[skye-adaire]

>Why are SDFs useful at all?

Meshes and bezier patches are boundary representations with no information of the volume they enclose. Imagine you'd like to cut an object out of smoke or clouds. SDFs enable you to cut out arbitrary volumes from any material. This is more realistic than skinning a mesh object with textures, especially with translucent objects.

> So why do we need neural nets to represent them?

You don't. I didn't notice render times, but "interactive frame rates" would be lacking.

Most SDF primitives and their compositions are not analytic (from use of abs, fract, etc). Differentiation by finite differences is most common. Few are using automatic differentiation. I don't quite follow how back prop would produce the surface gradient, but I doubt it would be faster than these methods.

[dartmoose]

> Meshes and bezier patches are boundary representations with no information of the volume they enclose

Pedantic on my part, but SDF is still just a surface/boundary representation at the end of the day. It may have additional benefits that you point out such as quickly computing if you're inside/outside or being able to more easily deform the shape (through any number of procedures including slicing), but you'd probably use a density grid instead of a SDF if you're dealing with anything volumetric, such as clouds or smoke.

> You don't. I didn't notice render times, but "interactive frame rates" would be lacking.

Yeah definitely, poor wording on my part.

> Most SDF primitives and their compositions are not analytic (from use of abs, fract, etc). Differentiation by finite differences is most common. Few are using automatic differentiation. I don't quite follow how back prop would produce the surface gradient, but I doubt it would be faster than these methods.

I don't think we're talking about the same thing, I'm not referring to the surface gradient when I say differentiable rendering.

Both differentiable rendering with an SDF (i.e. SDFDiff https://arxiv.org/pdf/1912.07109.pdf) and with a neural SDF(DIST http://b1ueber2y.me/projects/DIST-Renderer/) use automatic differentiation to compute the gradient of the rendering/image-generating process. Section 3.4 in the DIST paper discusses where back prop comes into all of this. Basically your surface is defined by the weights of some neural net (i.e. a neural SDF) and you need to know the gradient of your image with respect to those weights.

For a variety of reasons, these surface representations are easier to handle than triangle meshes which break certain desirable properties for differentiation and require extra care as a result (see edge sampling https://people.csail.mit.edu/tzumao/diffrt/ for an early example of the challenges of doing differentiable rendering with a triangle mesh).

[skye-adaire]

>SDF is still just a surface/boundary representation

Meshes and Bezier patches are parametric representations (defined over R^2, evaluated with vec2, output vec3). Implicit functions are volumetric representations of surfaces (defined over R^3, evaluated with vec3, output float). This is a key difference between parametric modelers like AutoCad and implicit modelers like nTopology.
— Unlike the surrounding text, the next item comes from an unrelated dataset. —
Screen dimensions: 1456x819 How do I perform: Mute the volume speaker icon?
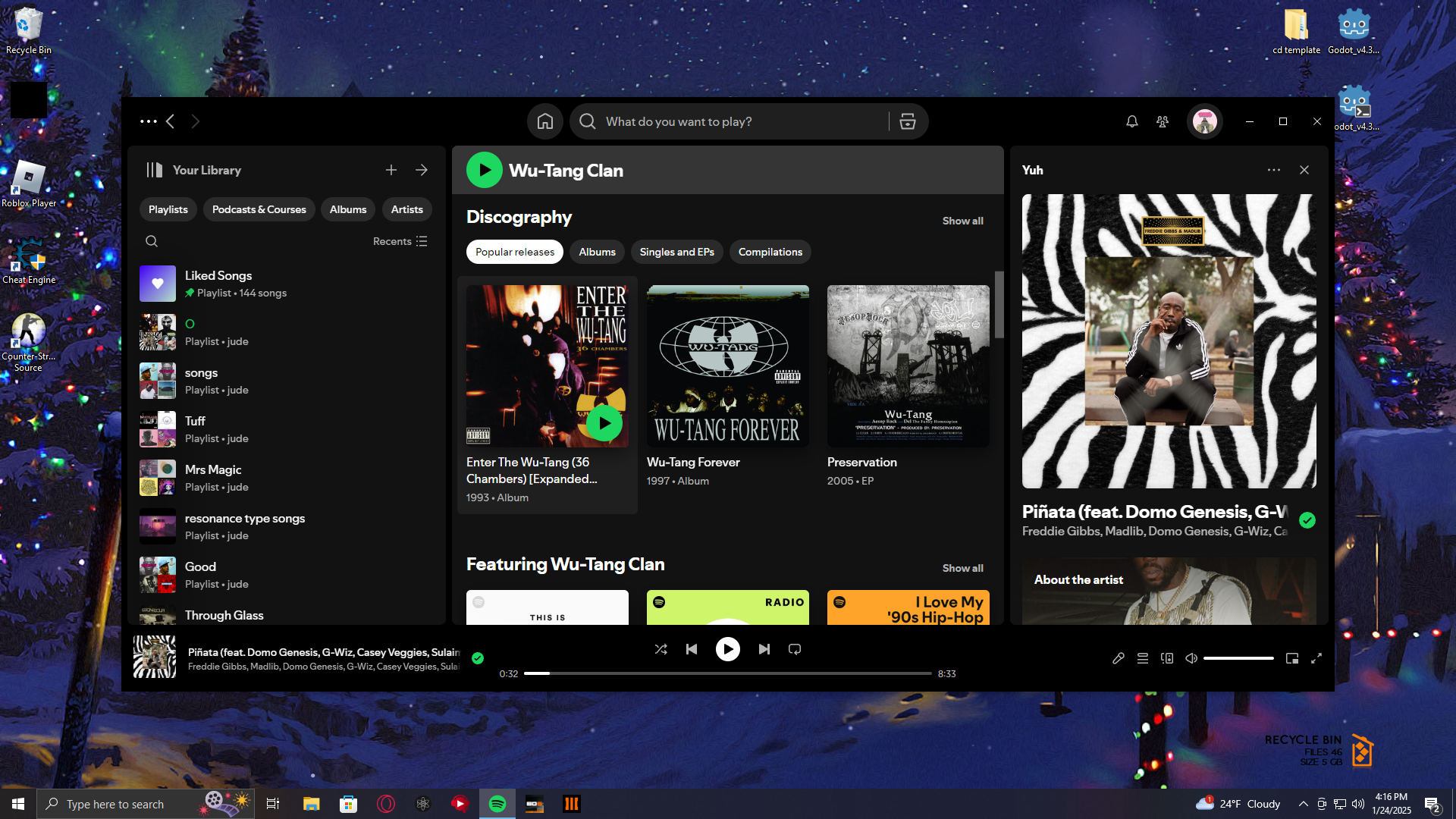point(1191,658)
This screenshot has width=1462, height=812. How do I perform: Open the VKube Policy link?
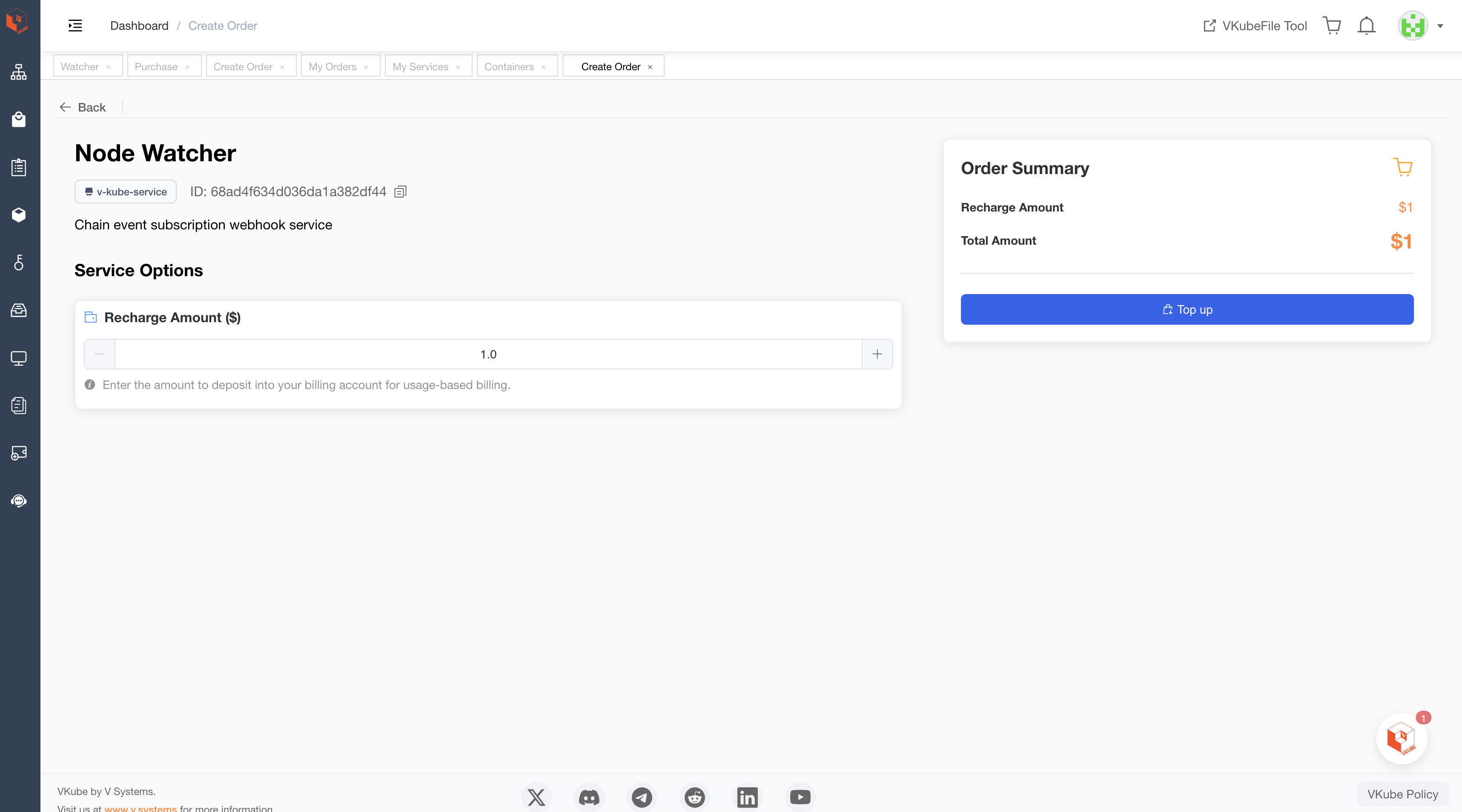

>density grid instead of a SDF if you're dealing with anything volumetric, such as clouds or smoke.

These functions of time change every frame. In the implicit paradigm, it's not necessary to evaluate the smoke ahead of time since sphere tracing can reduce to marching adaptively when we are within smoke. Image quality will not be bound to any resource resolution other than the screen (a low res smoke grid would appear blocky).

I agree with you that the current triangle-based RT implementations have faster alternatives that accomplish similar things on the surface.

Thanks for the links!

[dartmoose]

Thanks again for the insights here and in the other thread!

> In the implicit paradigm, it's not necessary to evaluate the smoke ahead of time since sphere tracing can reduce to marching adaptively when we are within smoke.

Makes sense. The SDF is separate from the density grid for the cloud/smoke. We need both, one to detect the boundary (SDF) and another to actually render the volume (density grid).

In offline rendering we usually just have some primitive (sphere, cube etc) that acts as the boundary but that obviously isn't as adaptive and doesn't let you easily reveal arbitrary slices of a volume.

[skye-adaire]

>In offline rendering we usually just have some primitive (sphere, cube etc) that acts as the boundary

Right, using a SDF as a boundary condition is to discretely check it as an indicator function (if negative do x else do y). You can use basically any SDF to bound your procedural medium, including a procedural boundary (via domain distortion).

You can also apply a continuous blend instead of the discrete check (smooth step the level curve). This is preferred since discrete checks will often result in popping.

[tovacinni]

Render times are listed on table 3 of the paper- interactive, but perhaps not high-performance!